My first post! I have been using Meteor since last September and I have already built 2 apps with it. I am currently building an app with Mantra. However, over the last month or so, I have been looking into React, Redux, and all that jazz. My concern is with all these changes coming to Meteor land from JS land, what would actually be left of the Meteor framework in the whole stack.
We have already replaced Blaze with React
Meteor calls / Publications will probably get replaced with GraphQL
Client-side state management could be done with Redux or Rx.js Observables
Webpack for bundling too could be done
The only thing I see is the DDP layer for reactive / real-time data pushing from the server. What I am hoping is that there should be something exclusive to Meteor which will attract more people to it.
Just curious. Maybe there is something that I am not aware of. Would love to know.
Imho the biggest asset of Meteor is the promise of better developer experience than in the rest of Node.js environment. As long as these new parts of the stack are managed by Meteor to cooperate with each other this way, Meteor will be fine.
Imho all that brings you far away from the quick start with meteor. For instance, meteor replaced for me Ruby on Rails for this reason and it feels as these frameworks have one human approach to build apps and when you replace it with react, redux, webpack etc it seems as you dive in pure programming, where you really don’t need any frameworks and I guess it’s a good for the hight performance apps. But I personally prefer, when frameworks take away from me all the routine tasks and make me free just to build my app.

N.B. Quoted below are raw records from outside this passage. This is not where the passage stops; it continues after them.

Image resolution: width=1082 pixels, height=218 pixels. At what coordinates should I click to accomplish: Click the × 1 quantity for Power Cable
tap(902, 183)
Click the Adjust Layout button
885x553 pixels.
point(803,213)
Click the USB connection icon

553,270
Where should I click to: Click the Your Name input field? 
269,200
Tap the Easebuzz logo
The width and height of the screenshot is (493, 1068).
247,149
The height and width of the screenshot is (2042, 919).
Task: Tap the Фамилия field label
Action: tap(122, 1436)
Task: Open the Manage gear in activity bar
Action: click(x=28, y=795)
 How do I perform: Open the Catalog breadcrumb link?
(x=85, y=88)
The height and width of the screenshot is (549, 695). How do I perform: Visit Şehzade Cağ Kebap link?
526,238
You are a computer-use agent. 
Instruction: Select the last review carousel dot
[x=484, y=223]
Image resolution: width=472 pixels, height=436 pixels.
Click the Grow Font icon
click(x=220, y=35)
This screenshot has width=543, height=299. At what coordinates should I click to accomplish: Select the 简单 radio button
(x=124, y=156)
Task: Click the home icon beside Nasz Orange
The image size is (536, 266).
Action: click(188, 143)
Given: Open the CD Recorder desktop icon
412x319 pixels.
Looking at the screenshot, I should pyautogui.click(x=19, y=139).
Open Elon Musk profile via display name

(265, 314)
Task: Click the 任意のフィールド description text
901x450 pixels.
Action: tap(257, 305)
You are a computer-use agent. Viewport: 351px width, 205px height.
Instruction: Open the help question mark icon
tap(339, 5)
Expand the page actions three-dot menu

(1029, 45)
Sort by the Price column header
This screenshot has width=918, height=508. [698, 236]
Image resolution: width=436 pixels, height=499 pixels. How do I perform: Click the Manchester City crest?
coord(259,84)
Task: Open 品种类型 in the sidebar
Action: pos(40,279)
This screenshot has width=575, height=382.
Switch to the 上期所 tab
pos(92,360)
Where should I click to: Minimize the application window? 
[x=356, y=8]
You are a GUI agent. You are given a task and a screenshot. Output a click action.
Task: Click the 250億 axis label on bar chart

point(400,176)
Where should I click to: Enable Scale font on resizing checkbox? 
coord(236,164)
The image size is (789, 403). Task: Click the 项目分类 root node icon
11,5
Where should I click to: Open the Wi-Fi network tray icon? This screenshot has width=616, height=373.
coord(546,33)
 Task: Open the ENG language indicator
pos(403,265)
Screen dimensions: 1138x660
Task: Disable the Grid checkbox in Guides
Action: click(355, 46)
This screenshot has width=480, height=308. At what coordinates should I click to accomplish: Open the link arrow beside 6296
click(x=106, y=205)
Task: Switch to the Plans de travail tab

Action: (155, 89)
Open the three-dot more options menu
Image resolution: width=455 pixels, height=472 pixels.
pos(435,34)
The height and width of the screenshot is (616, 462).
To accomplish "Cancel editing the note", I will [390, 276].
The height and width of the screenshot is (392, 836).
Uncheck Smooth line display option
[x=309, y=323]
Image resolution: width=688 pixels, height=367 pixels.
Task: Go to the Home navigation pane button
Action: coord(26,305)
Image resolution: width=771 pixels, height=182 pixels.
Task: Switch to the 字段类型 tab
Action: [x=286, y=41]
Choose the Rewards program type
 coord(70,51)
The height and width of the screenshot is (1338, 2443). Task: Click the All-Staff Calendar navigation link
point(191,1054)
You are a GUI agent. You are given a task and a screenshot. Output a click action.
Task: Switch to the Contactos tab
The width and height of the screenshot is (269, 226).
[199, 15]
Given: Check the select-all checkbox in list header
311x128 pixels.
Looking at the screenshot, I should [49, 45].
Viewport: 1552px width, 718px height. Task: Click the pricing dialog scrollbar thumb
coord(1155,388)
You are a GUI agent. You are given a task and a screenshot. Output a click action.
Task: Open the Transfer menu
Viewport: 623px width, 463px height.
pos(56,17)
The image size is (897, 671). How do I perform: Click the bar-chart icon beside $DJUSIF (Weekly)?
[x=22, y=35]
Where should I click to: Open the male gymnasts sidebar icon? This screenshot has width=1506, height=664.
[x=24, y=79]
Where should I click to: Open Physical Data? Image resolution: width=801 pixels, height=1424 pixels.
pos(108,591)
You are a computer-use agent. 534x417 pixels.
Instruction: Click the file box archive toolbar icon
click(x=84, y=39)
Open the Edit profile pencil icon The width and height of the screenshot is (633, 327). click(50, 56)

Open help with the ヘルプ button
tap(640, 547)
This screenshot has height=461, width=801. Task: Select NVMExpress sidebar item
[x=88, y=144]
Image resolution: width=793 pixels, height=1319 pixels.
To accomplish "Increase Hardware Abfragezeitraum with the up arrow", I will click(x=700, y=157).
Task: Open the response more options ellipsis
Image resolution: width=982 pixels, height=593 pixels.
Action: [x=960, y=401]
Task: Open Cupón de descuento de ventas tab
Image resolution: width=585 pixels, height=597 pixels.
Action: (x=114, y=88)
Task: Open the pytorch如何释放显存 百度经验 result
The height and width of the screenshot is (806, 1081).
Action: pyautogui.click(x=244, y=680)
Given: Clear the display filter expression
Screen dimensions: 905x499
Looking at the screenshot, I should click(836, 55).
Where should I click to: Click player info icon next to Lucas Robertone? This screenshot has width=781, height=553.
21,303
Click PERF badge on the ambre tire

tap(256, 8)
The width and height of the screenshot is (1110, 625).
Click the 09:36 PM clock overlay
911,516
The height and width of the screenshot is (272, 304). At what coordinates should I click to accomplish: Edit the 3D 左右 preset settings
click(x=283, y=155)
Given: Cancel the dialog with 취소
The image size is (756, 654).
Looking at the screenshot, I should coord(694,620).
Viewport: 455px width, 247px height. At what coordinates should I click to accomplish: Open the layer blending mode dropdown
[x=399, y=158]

I prefer if MDG will continue to keep meteor path as simply as possible, but of course left backdoors for advanced user to dive in all this node.js stuff to set up their apps for the hight performance and scale.
But you don’t have to use any of those things (React, Redux, Webpack etc), you can still build using Blaze and atmosphere packages.
However, as apps get more complex and your requirements get more specific, React, Redux etc. make your app easier to write and maintain - you can get exactly the behaviour you want rather than trying to bully say autoforms into doing something it isn’t built for. I’ve wasted way too much time in other stacks trying to make them do things they don’t want to!
TL;DR old-school Blaze DDP Meteor for prototypes, MVPs, weekend projects. React/Angular, Redux, Apollo for bigger apps and things that you know you’ll be maintaining for years.
Meteor can’t be called a framework if all it does is bring various technologies together. Anyone could do that with webpack without being tied to Meteor then. For it to be called a Framework, it has to provide something that will bring people to it. Over the last one month, I have come to realize that most of the initial parts of Meteor are being moved out. Except DDP!
I’d suggest listening to the recent Transmission podcasts to get an understanding of what the Meteor framework offers going forward. Particularly the episode that talks about Apollo and the episodes with Geoff Schidt and Matt DeBergalis where they discuss all of this in detail.
I’m thinking Meteor eventually will provide clear abstractions for putting all these technologies together, thereby reducing complexity & making development quicker.
As of this post, in approximately 52 issues (give or take a few issues, late additions, changes, features cut, marketing decisions, weather outside, etc.)
True. The world of Web-development is CRAZY. Even its core parts ( HTML5, CSS(SASS, LESS) and Javascript (ESxxxx)) are constantly changing. The same is true for popular libs and templates (Bootstrap, JQuery, Underscore). And there are thousands of other frameworks and libraries evolving all the time. So no need for another closed architecture right now.
IMHO, Meteor is really evolved into true open architecture for web development like IBM PC many years ago was for computing. So, if Meteor is motherboard, NPM comes as PCI board in the 1.3 release. It had to be wrapped with PCI-to-Meteor adapter before
Apple way (we will do everything in-house) would not work well here.
That said, I would truly vote for keeping all Beginner path resources (Blaze, etc.) available in the future.
Meteor is a way to quickly build modern web/mobile applications. Think about this and let it sink in. This means the individual technologies don’t necessarily matter (they do, of course, it’s just not completely about them).
Meteor will flourish as long as you can continue to 1) rapidly prototype and 2) reliably scale-up realtime, reactive applications (as @tomRedox describes), and as long as there’s an active community (as @vonwao onwao correctly points out).
Thats what I want to see without the fuzz of Webpack etc :
LiveReload
HotReload
Splitting project into Separate files which are loaded when they are needed
SSR
IDE Support with full code completion let it be based as you would get with TypeScript. That way you just define variables once and after that you simply have to choose. THAT is a great developer experience. Just define a module with public members and leave it alone. You can reuse it after month without knowing how you named the members Thats how it was years ago with Flex btw.